The 24th edition of JazzAscona, New Orleans & Classics, June 26 to July 6, presented nearly 300 artists from 12 countries in over 200 concerts and 400 hours of music. The festival's Gazette, printed in four languages, reported that it featured "a record number of very young musicians."
My wife, Ruth, and I went to the scenic city of Ascona on Switzerland's Lake Maggiore in a fan group with the Capital Focus Jazz Band from the Washington, D.C., area. The band of college-age players, directed by Dave Robinson, drew appreciative crowds at five venues. It also played a date in Zurich, where five fine European players joined in a rousing jam session.
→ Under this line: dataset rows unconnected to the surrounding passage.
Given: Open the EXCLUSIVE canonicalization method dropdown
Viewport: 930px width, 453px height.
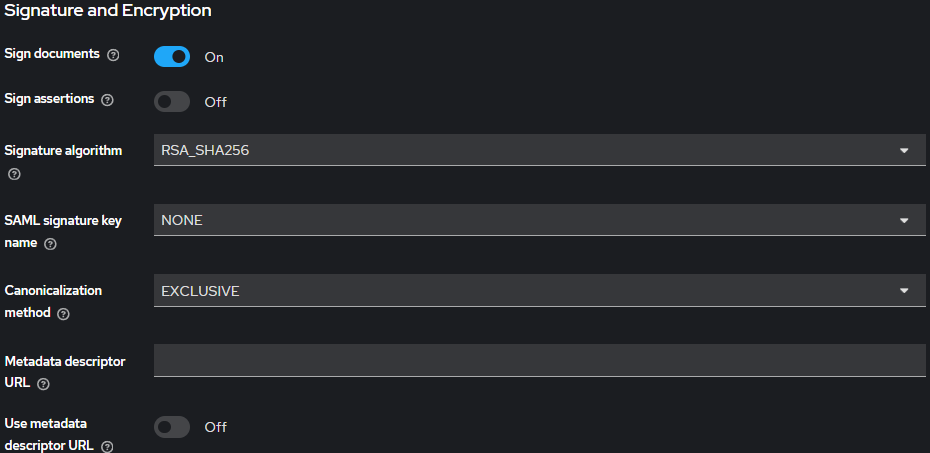Looking at the screenshot, I should [539, 290].
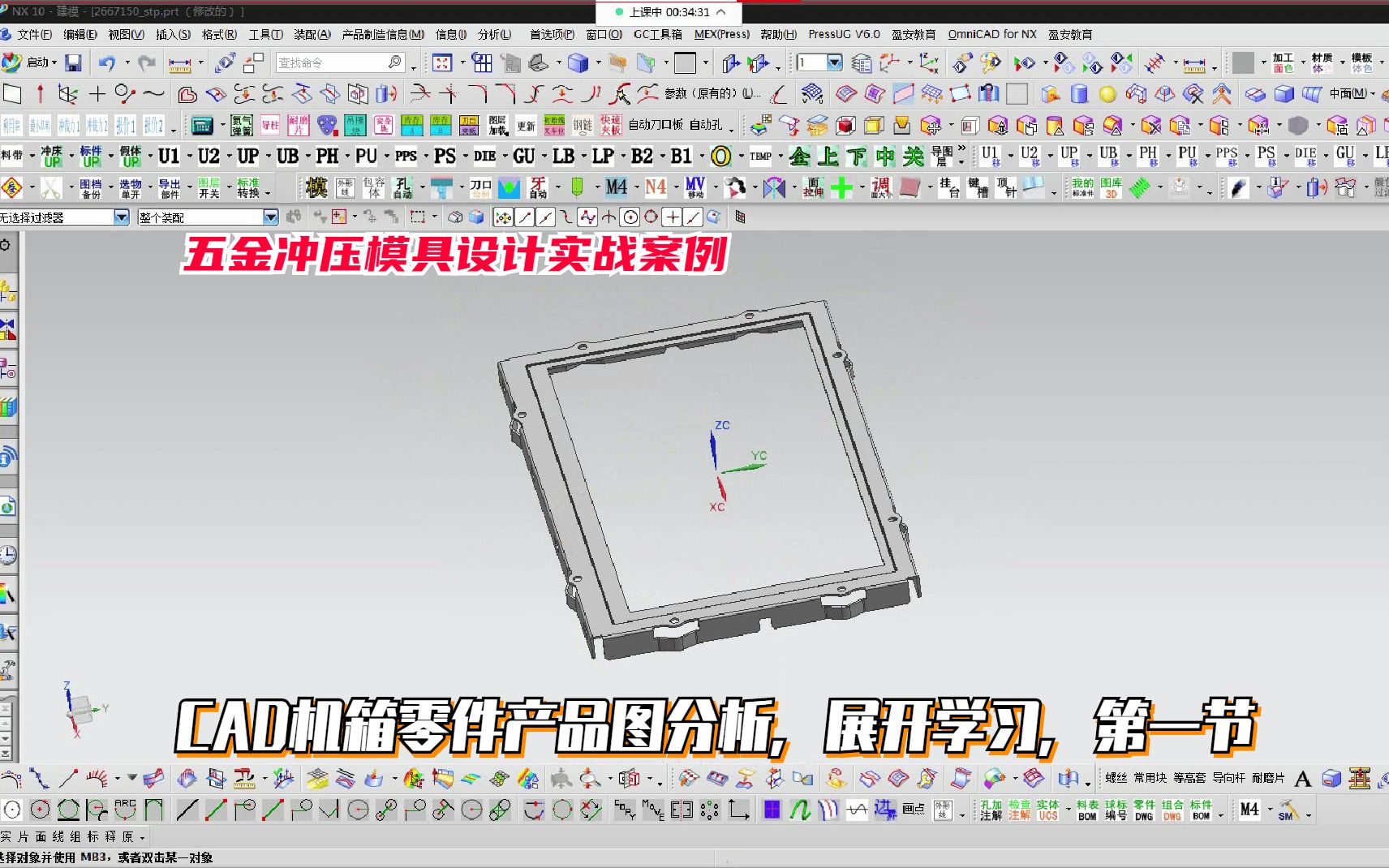Toggle the 图层开关 layer switch tool
The height and width of the screenshot is (868, 1389).
point(210,187)
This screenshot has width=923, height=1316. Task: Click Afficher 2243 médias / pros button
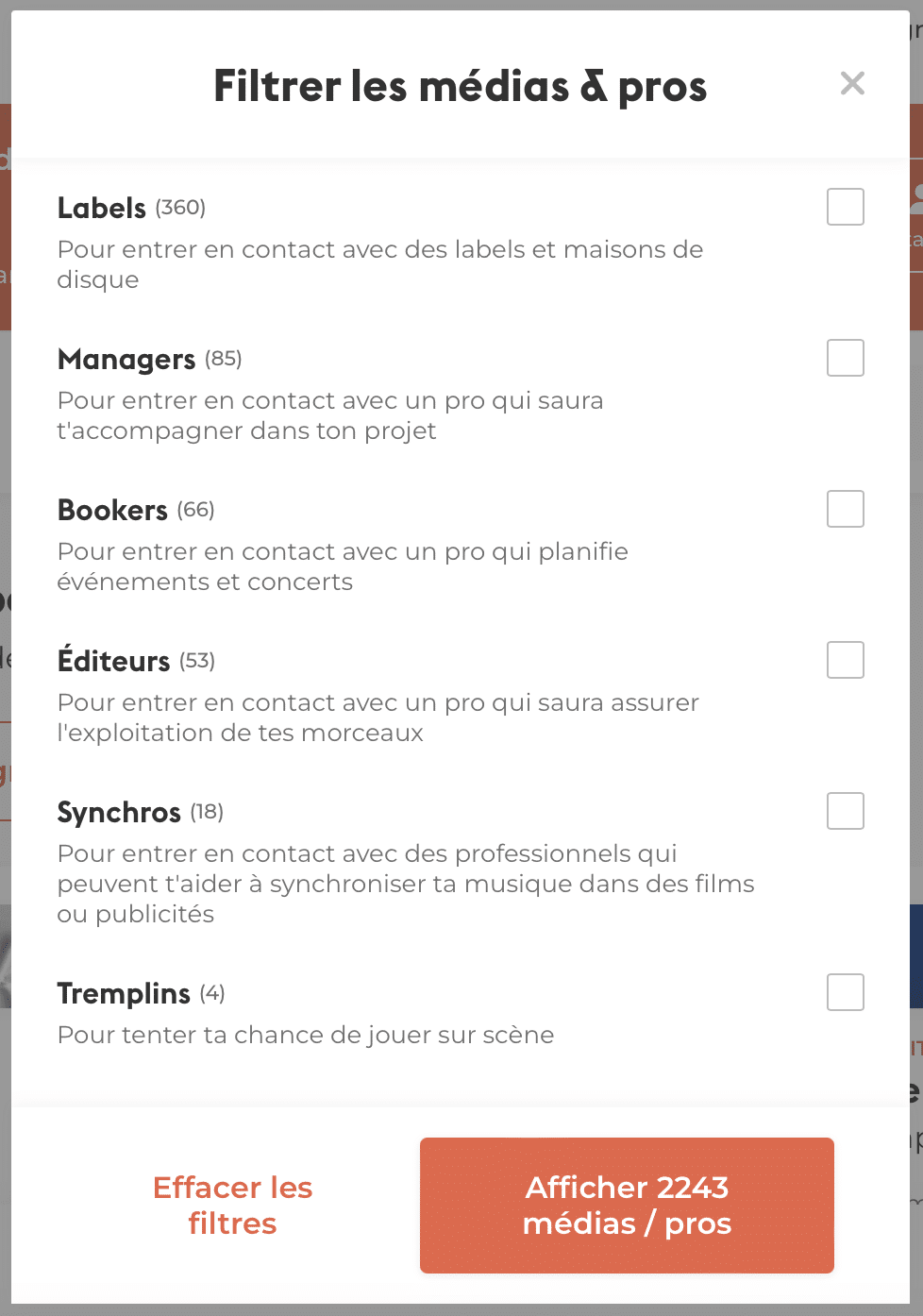(x=627, y=1206)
Our stay was limited to the first five days of the festival, and we had to miss favorites who came later, such as Dan Barrett, Peter Appleyard, Scott Hamilton, Bob Wilber and several bands. So, I can only report on those I heard, which offered an enticing variety of styles.
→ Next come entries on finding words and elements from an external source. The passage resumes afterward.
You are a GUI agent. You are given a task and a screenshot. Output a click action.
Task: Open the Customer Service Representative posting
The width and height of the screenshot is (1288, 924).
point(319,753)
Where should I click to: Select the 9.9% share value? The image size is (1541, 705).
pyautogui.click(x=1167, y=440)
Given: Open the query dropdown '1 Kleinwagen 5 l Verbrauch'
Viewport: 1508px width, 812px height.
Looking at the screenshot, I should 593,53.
The festival was dedicated to Lionel Hampton and exhibited films and photos from his career. Vibists were prominent in seven musical tributes to the legendary jazzman. Vibist Marco Bianchi's band effectively echoed Hampton's style in its tribute. Ebullient drummer Duffy Jackson's quintet recaptured the great swing bands, including Hamp's. But I was disappointed by the Frits Landesbergen quintet's many long solos and its noisy drummer.
Creole Clarinets was sparked by empathetic clarinet and saxophone playing by Thomas L'Etienne and Uli Wunner. I didn't know many but enjoyed all of their tunes, which swung nicely with some Caribbean flavors.
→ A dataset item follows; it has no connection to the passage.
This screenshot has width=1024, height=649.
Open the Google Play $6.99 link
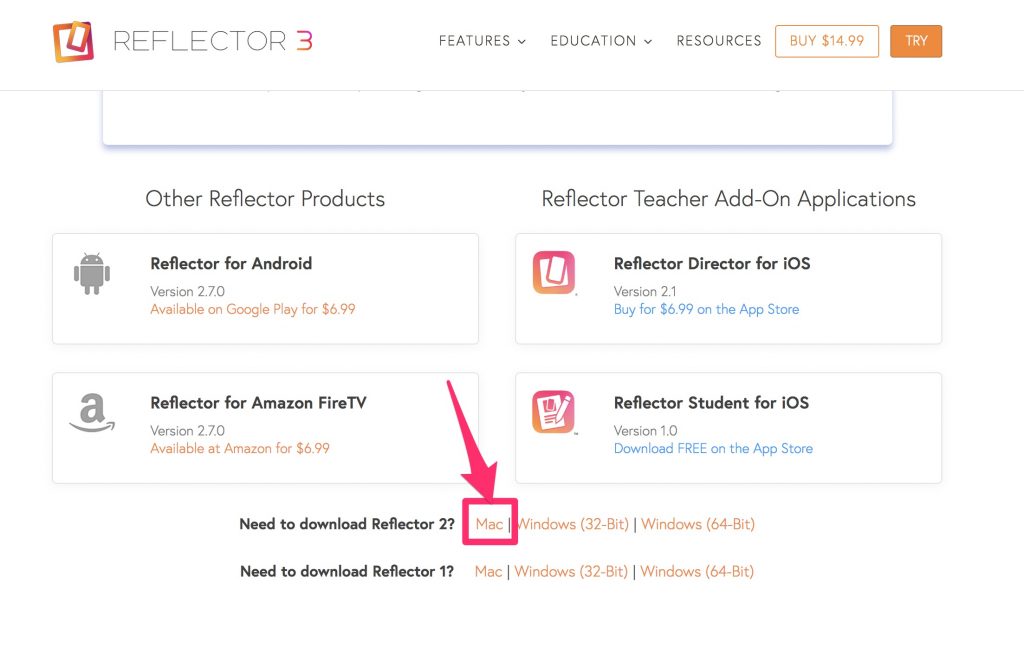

Australian cornetist Bob Barnard was a guest star I heard with pianist David Paquette's trio. But I wish Paquette had not sung all the tunes. Three brass bands marched joyously on the streets during days. Criterion Brass of New Orleans also played the reception at a "gala opener" that was a dinner party for well-heeled festival supporters.
Romping boogie woogie pianist Sylvan Zingg led a trio at that event and other sets. He also has initiated a boogie festival at Lugano. The Abstract Quartet from New Orleans, led by drummer/vocalist Gerald French, also featured singer Tanya Boutte mingling with fans in the crowd.
The Pfister Sisters of New Orleans were popular for imaginative vocal harmonies and vivacity. Trumpeter Charlie Miller's backing was superb. The trio began in 1978 and was inspired by the 1920s-30s Boswell Sisters.
My admiration was renewed for the powerful Allotria band of Munich that I heard often at Sacramento Jubilees. Its great players and swing/trad arrangements makes it a candidate for "top band" at many festivals.